Com a chegada de Obama à Casa
Branca, os russos reafirmam que querem manter o acordo. Mas, na visão de
analistas americanos, a Rússia também busca montar um esforço para fortalecer
suas capacidades nucleares para compensar a fraqueza de suas forças
convencionais, não nucleares. Por sua vez e concomitantemente, Barak Obama
havia prometido, em seu discurso sobre o “Estado da União” do ano passado,
"buscar novas reduções dos arsenais nucleares estadunidenses", uma
meta que as autoridades americanas, principalmente entre os democratas, até
certoponto esperava poder fazer parte do “legado de Obama”.
Todavia, funcionários do
governo e especialistas internos e externos – principalmente do Pentágono -
dizem que é “altamente improvável que o Capitólio venha a aprovar maiores
cortes nesse sentido, a menos que a Rússia demonstre uma irrestrita adesão ao
tratado de 1987, o que, afinal, parece não estar ocorrendo.
Segundo diise um ex-oficial da
Casa Branca e do Pentágono, Franklin C. Miller, "caso o governo russo tome
decisões consideradas proibidas por tratados formamente assinados com os
americanos, isso, por si só já é uma indicação mais do que suficiente de que
agora eles não estão mais interessados em buscar qualquer controle de armas,
pelo menos até o fim do mandato do presidente Obama" e que sua atitude, na
prática, já corresponde a um abandono do tratado.
Foram necessários anos de
trabalho minucioso para que a inteligência americana reunisse informações
suficientes sobre o novo sistema de mísseis da Rússia, mas, no final de 2011,
as autoridades estadunidenses puderam denunciar com certezza e de forma clara
que os russos não agiam mais em conformidade com o tratado de 1987.
No ano passado houve um
mutismo oficial de Washington sobre isso. Não obstante, tem havido repetidos
rumores sobre a natureza de tal violação não ter sido previamente divulgada,
veiculados por algumas reportagens da mídia especializada no setor de defesa que,
ao que parece, têm focado sobre o sistema errado: o de um novo míssil de dois
estágios chamado RS-26.
De acordo com os dados da
inteligência privada e estatal, os russos tem testado esse míssil no médio
alcance, com as autoridades ocidentais percebendo de forma predominante que
existe a intenção russa de preencher uma lacuna em sua capacidade balística de
médio alcance, que acabou resultando na inobservãncia do tratado de 1987.
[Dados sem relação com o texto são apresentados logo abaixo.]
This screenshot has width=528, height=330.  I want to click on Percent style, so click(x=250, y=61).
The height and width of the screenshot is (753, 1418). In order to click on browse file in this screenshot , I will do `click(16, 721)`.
Esse tratado define mísseis de
médio alcance como sendo os mísseis balísticos ou de cruzeiro lançados do solo
e capazes de voar de 500 a 5.800 km. Mas, pelo fato de a Rússia ter realizado
uns poucos testes com o RS-26 em escala intercontinental, tecnicamente, o
míssil se qualifica como sendo de longo alcance e será contado sob o tratado
conhecido como “New Start” (Novo Começo), que foi negociado pela administração
Obama. Por isso, é geralmente considerado pelas autoridades ocidentais como
sendo uma “evasão”, mas não uma “violação” do Tratado de 1987...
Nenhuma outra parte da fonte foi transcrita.